TEXT UNDER STUDY:
◇ ◇ ◇ ◇ ◇ ◇ ◇

Verizon vulnerability made it painfully easy to access customer info
On the off chance you've experienced some sketchiness with your Verizon home internet account over the past few weeks, we might just know why now. As first reported by BuzzFeed, a vulnerability in Verizon's customer service systems meant that attackers could have duped their way into the accounts of any of the 9 million households that pay the telecom for internet access. And the worst part? The process was absolutely dead simple. Verizon, for what it's worth, said the issue (now fixed) came about because of a code error in a recent software update, and that they have "no reason to believe that any customers were impacted by this."
Now, here's how it worked.
Let's say you're a malcontent looking to screw with a particular Verizon customer. Your first step would've been to obtain that person's IP address. That's simple enough: As BuzzFeed points out, a quick peek at the headers of an email sent from a Verizon account would reveal its originating IP address. From there, a browser extension could be used to "spoof" Verizon's customer service website by masking your own IP address with the one you sniffed out from that email. Thing is, that Verizon site was built to recognize when someone with a Verizon IP address swings by, and erroneously displayed "things like your location, your name, your phone number, and your email address" without any additional prompting. Once those pieces were obtained, it would've been trivial for anyone to do a little social engineering, just as BuzzFeed's Joseph Bernstein did. After a call to Verizon's customer service line, he was able to talk a representative into resetting the password associated with a volunteer's Verizon account. Voilà: Almost completely painless access to someone else's service and billing information.

◇ ◇ ◇ ◇ ◇ ◇ ◇

DATASET EXCERPTS:
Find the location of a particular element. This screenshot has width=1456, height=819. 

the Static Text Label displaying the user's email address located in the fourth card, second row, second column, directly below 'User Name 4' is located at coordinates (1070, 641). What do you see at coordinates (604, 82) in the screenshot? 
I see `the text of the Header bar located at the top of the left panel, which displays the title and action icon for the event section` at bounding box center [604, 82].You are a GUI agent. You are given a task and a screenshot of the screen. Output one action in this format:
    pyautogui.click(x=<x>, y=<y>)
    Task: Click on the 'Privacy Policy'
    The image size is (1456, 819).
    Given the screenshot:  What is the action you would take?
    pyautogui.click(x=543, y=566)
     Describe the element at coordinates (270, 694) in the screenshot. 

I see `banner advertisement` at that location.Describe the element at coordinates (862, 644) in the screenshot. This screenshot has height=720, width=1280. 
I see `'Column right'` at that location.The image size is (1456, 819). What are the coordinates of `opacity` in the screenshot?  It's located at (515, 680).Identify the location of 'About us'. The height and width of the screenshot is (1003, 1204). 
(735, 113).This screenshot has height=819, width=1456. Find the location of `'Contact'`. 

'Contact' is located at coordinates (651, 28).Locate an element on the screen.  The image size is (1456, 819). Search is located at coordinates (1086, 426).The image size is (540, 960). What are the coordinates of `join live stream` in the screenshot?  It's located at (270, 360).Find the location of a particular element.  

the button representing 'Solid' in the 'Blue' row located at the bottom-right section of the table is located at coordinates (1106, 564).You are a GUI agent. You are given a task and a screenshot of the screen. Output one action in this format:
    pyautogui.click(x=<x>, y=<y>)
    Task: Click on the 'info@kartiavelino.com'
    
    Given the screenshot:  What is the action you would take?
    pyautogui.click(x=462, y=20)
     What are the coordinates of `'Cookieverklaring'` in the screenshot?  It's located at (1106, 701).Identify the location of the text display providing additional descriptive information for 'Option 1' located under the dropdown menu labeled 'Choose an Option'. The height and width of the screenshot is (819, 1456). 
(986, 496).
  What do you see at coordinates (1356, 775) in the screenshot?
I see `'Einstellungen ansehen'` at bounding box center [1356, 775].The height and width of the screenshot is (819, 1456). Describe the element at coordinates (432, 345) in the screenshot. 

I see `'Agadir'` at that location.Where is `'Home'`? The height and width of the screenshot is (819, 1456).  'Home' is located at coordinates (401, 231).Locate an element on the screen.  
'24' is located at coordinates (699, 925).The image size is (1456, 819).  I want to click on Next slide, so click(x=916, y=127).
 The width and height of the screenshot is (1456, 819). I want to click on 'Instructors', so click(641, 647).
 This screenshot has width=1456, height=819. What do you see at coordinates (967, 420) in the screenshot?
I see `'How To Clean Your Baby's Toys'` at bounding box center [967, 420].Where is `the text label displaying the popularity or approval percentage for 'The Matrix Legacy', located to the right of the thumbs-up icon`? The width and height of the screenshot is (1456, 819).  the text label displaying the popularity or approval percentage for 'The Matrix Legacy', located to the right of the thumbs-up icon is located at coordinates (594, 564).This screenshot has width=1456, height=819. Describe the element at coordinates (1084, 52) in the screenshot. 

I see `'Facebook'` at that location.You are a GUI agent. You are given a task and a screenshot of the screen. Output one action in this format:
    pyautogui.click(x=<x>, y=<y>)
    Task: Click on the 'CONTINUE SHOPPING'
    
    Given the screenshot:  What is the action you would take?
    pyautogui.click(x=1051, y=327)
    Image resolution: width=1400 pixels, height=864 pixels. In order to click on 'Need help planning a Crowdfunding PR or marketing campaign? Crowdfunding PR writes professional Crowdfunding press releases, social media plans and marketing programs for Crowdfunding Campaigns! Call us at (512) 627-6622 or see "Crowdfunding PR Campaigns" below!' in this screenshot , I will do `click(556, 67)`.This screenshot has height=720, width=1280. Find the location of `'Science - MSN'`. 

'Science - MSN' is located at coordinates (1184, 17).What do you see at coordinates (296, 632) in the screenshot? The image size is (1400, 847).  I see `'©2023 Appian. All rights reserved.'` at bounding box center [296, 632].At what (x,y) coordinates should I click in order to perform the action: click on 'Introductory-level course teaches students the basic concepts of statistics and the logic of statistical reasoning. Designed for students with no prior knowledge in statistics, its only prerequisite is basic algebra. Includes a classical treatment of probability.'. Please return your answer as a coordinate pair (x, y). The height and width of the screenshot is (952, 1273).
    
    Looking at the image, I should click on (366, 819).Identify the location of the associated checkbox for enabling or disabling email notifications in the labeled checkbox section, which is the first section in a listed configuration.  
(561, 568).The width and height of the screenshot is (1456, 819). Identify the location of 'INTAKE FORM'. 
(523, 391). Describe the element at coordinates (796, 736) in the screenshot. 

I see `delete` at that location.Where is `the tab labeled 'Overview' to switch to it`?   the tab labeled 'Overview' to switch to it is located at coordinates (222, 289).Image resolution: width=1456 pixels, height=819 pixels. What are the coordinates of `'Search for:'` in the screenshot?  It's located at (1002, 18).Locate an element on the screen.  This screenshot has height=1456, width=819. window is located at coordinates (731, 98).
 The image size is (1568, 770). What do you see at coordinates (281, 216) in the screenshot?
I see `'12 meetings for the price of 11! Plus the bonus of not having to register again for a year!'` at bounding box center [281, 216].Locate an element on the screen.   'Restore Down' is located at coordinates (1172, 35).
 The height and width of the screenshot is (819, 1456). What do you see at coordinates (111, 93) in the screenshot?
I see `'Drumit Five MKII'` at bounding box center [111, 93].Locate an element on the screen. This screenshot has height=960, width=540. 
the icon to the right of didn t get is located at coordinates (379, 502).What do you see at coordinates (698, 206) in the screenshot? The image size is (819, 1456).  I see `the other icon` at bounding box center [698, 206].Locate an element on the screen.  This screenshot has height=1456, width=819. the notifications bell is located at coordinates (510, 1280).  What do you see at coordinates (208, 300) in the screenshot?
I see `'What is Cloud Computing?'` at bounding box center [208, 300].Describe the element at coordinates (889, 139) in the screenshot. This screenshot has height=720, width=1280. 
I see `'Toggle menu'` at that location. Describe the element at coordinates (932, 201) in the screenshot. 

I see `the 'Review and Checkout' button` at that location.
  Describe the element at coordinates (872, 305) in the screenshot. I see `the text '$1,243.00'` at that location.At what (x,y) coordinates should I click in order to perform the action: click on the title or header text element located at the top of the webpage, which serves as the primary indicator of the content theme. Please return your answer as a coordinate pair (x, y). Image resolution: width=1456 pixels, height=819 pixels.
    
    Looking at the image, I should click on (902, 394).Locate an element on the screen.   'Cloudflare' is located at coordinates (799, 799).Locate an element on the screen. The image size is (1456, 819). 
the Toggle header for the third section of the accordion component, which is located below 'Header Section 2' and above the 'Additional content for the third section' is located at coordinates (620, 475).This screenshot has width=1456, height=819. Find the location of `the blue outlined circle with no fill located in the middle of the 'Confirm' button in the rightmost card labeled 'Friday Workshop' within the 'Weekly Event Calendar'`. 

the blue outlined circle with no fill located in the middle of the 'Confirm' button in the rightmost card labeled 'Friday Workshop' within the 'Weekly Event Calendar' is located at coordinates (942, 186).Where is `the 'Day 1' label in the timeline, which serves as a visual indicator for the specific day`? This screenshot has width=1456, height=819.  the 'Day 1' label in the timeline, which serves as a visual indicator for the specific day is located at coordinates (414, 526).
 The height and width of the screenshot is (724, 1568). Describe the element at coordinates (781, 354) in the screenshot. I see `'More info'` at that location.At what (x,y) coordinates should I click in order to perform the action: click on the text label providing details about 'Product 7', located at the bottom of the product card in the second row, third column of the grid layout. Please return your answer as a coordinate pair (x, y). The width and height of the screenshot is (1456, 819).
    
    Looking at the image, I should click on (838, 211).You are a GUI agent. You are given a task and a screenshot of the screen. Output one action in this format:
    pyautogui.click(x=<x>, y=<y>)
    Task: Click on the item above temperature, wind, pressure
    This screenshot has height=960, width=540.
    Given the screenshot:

◇ ◇ ◇ ◇ ◇ ◇ ◇

EXERCISE SET:
(a) Sum up the article on the Verizon vulnerability in two sentences.
(b) Answer these questions from the article on the Verizon vulnerability.
(i) How many households pay Verizon for internet access?
(ii) What tool could be used to spoof Verizon's customer service website?
(iii) Whose account password did Joseph Bernstein get a representative to reset?
(c) Pick up the article on the Verizon vulnerability after its final sentence.

ANSWER LIST:
(a) A code error in a recent Verizon software update, first reported by BuzzFeed, made Verizon's customer service website display a customer's name, location, phone number and email address to anyone who spoofed that customer's IP address, which could be read from the headers of an email sent from a Verizon account. With such details, BuzzFeed's Joseph Bernstein talked a customer service representative into resetting the password on a volunteer's account, while Verizon says the issue is now fixed and it has "no reason to believe that any customers were impacted by this."

(b)
(i) 9 million.
(ii) A browser extension.
(iii) A volunteer's Verizon account.

(c)
Fixed or not, the sheer simplicity of intrusion thanks to a botched software update is more than a little scary -- it's not uncommon for attackers to use breached accounts as a starting point from which they go after others. We're sure Verizon will quietly look into things and see if any innocent customers caught flak thanks to this multi-week oversight, but hey, you could always tell us about it first.